Deploying Apache Spark Jobs on Kubernetes with Helm and Spark Operator

Hazel Glass https://portlandopenstudios.com/artists/2019-artists/hazel-glass.html
Hazel Glass https://portlandopenstudios.com/artists/2019-artists/hazel-glass.html

For each challenge there are many technology stacks that can provide the solution. I’m not claiming this approach is the holy grail of data processing, but this more the tale of my quest to combine these widely supported tools in a maintainable fashion.

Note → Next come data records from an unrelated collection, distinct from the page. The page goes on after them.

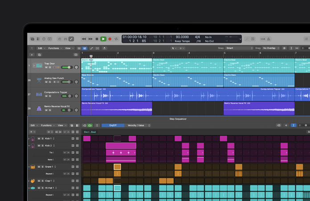Expand the Trap Door track stack
310x201 pixels.
coord(34,66)
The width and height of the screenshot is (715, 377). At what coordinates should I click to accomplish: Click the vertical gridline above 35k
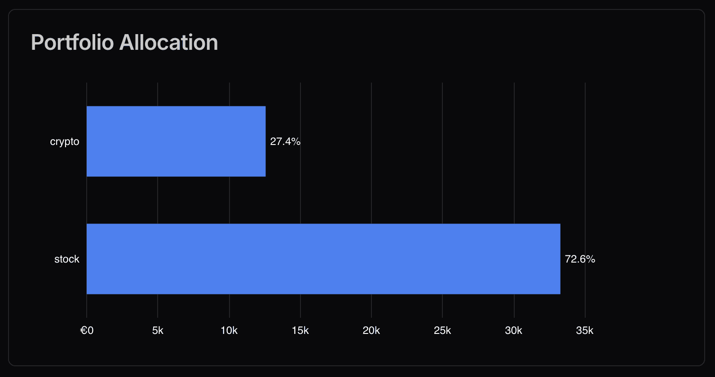pos(585,197)
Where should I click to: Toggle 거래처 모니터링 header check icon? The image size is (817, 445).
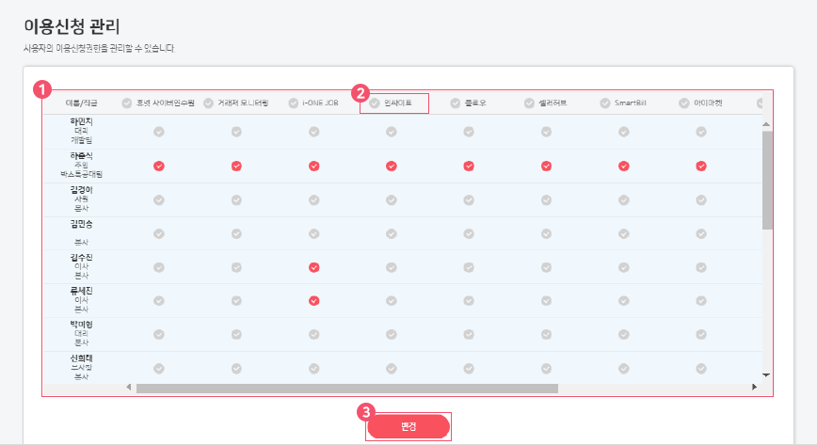tap(208, 103)
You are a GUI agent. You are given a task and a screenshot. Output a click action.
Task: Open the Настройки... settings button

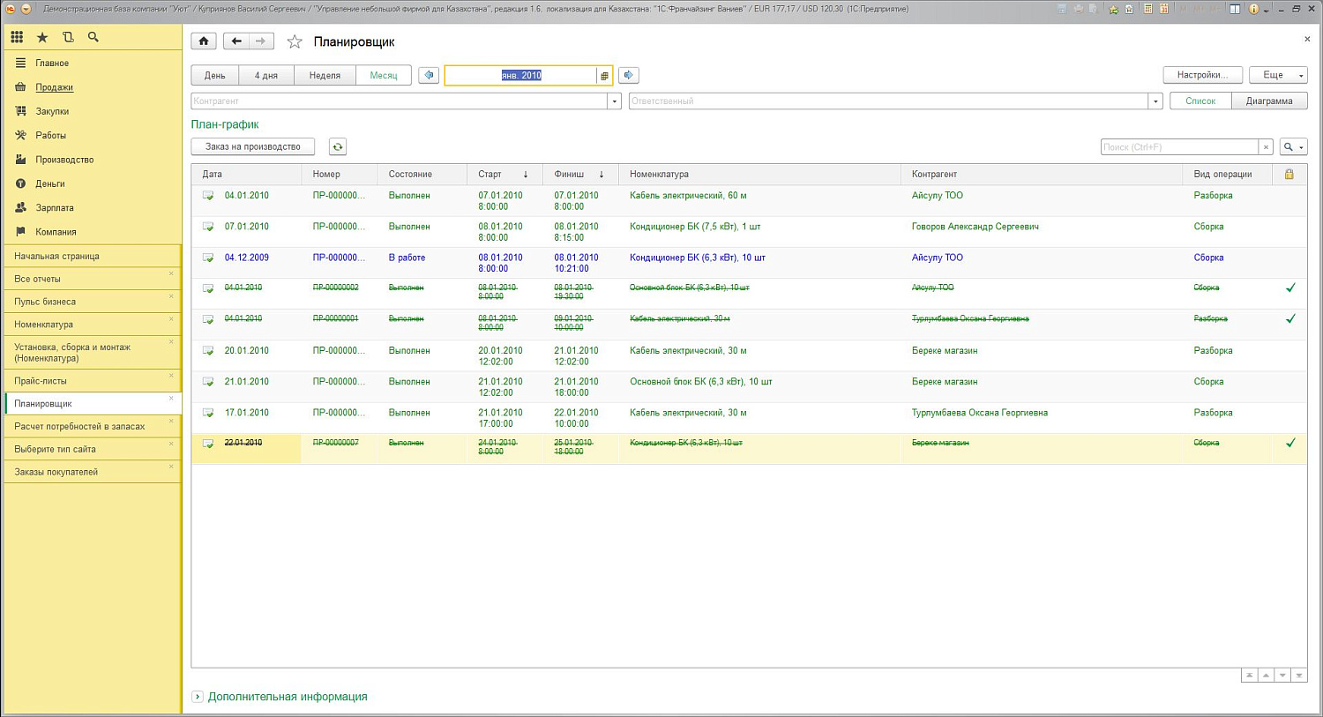1201,75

From the onset I’ve always tried to generate as much configuration as possible, mainly because I’ve experienced it’s easy to drown in a sea of yaml-files, conf-files and incompatible versions in registries, repositories, CI/CD pipelines and deployments.

What I created was a sbt script that, when triggered, builds a fat-jar, which gets wrapped it in a docker-file and turned into an image, whilst also updating the helm chart & values. The image is pushed to the registry, the helm chart is augmented with environmental settings and pushed to chart museum.

I’ve deployed this both locally on minikube as remotely in Azure, but the Azure flow is maybe less generic to discuss in this article. Also remote deployments are relying on terraform scripts and CI/CD pipelines that are too specific anyway. Do note that in this approach all infra is setup via homebrew on a mac. But it should be easy to find equivalents for other environments.

  1. Kubernetes
  2. Helm
  3. Image Registry
  4. Helm Chart Museum
  5. Spark Operator
  6. Spark App
  7. sbt setup
  8. Base Image setup
  9. Helm config
  10. Deploying
  11. Conclusion

1. Kubernetes

I am not a DevOps expert and the purpose of this article is not to discuss all options for kubernetes, so I will setup a vanilla minikube here, but rest assured that this writeup should be independent of what kubernetes setup you use. So if you don’t have it already: Install minikube and accompanying tools we will need. VirtualBox will be needed to run minikube on, but installing this may sometimes be not as simple as described below, read more about setting this up.

brew cask install minikube
brew cask install VirtualBox
brew install kubernetes-cli

Next we want to start up minikube, but keep in mind that we want to run some Spark Jobs, use RBAC and an image registry. So we’ll adjust the startup specs from there.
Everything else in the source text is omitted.